De par son expérience passée d’élève, dont elle garde des souvenirs effroyables, et plus récentes en tant que parent et qu’intervenante, ses relations à l’école et aux enseignant-e-s sont un mélange de colère et de beaucoup d’attentes. Colère pour les occasions ratées, les désirs d’élèves dispersés, l’ennui. Attentes car l’enseignement est pour elle une profession au pouvoir de vie. Un métier qui peut refaire un enfant comme son institutrice Freinet l’a fait avec elle, qui était défaite. À force de projets, de travaux de groupe, d’expositions […], de partages, Mme Bignon l’a réconcilié avec l’école.

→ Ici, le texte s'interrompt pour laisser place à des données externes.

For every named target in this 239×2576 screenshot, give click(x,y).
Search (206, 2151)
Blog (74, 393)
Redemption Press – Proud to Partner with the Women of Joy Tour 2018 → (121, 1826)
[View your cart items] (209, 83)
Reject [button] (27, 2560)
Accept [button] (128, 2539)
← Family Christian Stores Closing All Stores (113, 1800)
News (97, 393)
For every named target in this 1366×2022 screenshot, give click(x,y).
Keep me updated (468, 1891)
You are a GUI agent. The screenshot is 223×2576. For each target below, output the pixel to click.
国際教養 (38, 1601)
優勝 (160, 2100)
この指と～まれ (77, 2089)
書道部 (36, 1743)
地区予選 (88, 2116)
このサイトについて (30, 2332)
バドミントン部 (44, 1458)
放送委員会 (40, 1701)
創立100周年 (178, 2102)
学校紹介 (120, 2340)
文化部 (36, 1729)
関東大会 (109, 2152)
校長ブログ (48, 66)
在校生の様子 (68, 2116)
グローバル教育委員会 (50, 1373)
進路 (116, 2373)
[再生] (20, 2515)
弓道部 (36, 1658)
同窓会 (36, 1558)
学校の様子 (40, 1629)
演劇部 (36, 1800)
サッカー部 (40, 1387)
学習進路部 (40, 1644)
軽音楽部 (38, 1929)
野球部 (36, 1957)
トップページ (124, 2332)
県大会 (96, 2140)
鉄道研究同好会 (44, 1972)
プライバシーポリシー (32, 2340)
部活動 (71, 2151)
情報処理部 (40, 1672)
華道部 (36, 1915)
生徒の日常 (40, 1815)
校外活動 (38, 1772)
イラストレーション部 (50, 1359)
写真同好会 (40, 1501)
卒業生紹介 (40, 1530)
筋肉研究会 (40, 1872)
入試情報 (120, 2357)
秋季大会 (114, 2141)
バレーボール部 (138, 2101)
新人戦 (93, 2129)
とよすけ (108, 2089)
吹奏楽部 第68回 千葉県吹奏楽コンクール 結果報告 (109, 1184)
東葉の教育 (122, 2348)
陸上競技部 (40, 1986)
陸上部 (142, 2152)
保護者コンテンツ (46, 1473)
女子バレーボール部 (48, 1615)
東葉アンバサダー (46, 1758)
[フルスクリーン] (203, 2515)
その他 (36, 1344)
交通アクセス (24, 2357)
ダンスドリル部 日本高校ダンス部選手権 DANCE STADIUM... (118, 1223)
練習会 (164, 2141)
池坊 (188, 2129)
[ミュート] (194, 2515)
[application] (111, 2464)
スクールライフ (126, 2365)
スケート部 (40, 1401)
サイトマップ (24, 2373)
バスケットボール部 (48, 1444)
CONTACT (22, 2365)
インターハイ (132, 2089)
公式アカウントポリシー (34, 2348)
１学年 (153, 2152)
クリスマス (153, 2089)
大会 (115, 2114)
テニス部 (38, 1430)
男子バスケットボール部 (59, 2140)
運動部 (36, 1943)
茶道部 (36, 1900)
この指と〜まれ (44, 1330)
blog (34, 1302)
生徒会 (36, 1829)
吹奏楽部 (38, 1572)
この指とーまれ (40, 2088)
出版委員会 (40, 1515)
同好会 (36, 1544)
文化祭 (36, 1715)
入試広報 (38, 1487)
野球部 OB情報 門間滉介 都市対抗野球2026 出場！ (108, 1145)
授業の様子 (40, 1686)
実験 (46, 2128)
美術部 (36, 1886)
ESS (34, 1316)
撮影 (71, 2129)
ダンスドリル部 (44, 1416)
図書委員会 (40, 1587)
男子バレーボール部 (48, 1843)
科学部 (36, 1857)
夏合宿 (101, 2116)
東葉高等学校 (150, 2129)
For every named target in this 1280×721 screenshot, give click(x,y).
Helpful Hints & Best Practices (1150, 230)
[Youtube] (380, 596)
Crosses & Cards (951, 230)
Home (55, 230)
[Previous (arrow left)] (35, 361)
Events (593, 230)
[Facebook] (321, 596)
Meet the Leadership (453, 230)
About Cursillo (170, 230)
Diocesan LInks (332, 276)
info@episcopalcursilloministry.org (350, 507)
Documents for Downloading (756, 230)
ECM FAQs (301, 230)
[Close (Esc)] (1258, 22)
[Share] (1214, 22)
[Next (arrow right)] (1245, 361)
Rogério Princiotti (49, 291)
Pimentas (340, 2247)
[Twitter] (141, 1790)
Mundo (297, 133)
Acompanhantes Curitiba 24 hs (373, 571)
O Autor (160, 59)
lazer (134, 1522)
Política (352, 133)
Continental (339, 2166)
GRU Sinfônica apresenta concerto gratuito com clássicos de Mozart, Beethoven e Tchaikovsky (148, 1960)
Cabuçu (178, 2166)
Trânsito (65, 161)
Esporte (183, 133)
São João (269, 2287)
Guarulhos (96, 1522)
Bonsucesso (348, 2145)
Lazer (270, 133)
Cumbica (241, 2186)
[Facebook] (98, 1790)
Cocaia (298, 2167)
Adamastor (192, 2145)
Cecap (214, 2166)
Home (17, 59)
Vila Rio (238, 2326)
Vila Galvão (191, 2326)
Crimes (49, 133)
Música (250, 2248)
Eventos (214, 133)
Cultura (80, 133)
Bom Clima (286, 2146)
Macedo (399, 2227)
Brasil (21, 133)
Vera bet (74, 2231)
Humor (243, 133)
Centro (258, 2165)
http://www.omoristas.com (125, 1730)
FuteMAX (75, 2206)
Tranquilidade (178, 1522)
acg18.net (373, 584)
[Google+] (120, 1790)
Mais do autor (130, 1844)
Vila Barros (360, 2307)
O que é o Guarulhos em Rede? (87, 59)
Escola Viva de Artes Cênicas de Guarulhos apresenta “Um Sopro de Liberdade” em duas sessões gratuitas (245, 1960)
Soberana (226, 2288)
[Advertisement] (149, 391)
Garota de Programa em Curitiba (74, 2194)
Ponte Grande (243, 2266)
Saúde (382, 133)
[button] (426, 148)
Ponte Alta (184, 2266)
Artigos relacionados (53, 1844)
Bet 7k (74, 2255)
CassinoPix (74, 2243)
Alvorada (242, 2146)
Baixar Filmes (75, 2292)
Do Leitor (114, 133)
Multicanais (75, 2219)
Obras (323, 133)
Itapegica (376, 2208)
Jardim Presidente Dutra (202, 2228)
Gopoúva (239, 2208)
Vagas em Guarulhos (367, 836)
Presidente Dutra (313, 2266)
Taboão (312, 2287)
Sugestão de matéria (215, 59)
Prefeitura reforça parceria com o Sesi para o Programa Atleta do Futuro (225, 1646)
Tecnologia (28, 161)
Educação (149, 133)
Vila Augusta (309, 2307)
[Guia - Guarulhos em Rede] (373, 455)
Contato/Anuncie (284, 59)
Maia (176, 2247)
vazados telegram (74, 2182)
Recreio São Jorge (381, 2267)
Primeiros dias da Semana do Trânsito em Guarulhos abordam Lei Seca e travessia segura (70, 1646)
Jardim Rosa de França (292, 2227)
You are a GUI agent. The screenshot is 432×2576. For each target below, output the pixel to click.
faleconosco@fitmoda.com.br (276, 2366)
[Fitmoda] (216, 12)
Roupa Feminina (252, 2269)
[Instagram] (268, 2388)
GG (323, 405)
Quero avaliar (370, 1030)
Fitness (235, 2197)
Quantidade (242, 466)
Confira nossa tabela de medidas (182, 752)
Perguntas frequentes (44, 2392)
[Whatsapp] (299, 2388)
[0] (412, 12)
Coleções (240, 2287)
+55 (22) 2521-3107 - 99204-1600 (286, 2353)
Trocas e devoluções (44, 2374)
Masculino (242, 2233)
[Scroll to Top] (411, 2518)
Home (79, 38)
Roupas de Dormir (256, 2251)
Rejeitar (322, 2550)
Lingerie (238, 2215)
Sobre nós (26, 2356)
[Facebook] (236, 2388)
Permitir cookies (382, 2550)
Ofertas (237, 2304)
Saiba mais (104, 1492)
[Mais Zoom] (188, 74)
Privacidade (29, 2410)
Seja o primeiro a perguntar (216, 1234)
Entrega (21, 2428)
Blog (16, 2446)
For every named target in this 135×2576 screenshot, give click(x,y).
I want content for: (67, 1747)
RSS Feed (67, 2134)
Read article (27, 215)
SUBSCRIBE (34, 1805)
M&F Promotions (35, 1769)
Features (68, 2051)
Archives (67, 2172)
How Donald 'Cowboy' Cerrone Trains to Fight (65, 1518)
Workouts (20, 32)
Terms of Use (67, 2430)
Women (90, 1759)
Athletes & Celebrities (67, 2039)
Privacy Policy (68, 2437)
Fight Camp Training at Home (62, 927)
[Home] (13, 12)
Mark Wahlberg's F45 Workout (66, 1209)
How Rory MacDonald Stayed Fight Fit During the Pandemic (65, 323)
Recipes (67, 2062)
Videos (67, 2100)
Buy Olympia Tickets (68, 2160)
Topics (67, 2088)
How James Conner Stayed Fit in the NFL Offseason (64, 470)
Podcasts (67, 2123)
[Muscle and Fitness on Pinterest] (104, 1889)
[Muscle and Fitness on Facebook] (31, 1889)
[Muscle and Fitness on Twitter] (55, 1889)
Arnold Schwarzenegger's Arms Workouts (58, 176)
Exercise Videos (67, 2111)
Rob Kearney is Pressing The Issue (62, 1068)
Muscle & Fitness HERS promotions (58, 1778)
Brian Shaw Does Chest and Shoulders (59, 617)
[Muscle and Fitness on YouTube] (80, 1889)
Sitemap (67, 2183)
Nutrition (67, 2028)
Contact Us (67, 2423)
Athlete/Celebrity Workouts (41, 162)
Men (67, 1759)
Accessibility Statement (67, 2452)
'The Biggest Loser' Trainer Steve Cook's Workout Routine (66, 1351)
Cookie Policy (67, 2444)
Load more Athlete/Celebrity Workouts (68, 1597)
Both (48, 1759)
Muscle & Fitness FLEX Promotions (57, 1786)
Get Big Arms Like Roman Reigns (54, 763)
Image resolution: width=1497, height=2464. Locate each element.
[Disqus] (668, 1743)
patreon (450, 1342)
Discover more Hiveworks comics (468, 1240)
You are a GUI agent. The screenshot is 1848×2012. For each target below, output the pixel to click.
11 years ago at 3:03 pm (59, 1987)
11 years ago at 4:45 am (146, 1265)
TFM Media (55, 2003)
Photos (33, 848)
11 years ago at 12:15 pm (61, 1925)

Merci donc un peu à Mme Bignon, et beaucoup à Marie Desplechin qui n’écrit pas des livres féministes, mais des livres qui donnent certainement du plaisir aux féministes et tout aussi sûrement, vu les échos de mes élèves, du plaisir aux lecteur-ices. ■

Propos recueillis et mis en forme par Charlotte Artois, N’Autre école.

■ Bibliographie

Saltimbanques, Marie Desplechin et Emmanuelle Houdart, Thierry Magnier, 2011, 56 p.

Babyface, Marie Desplechin, École des Loisirs, 2010, 140 p.

Satin grenadine, Marie Desplechin, Écoles des loisirs,2004, 160 p.

Séraphine, Marie Desplechin, Écoles des loisirs, 2005, 194 p.

Pome, Marie Desplechin, Écoles des loisirs, 2007, 153 p.

J’envie ceux qui sont dans ton cœur, Marie Desplechin, Écoles des loisirs, 1997, 250 p.

Danbé, Aya Cissoko et Marie Desplechin, 2011, Calman-Levy, 192 p.

La Classe, Marie Desplechin, 2013, Odile Jacob, 212 p.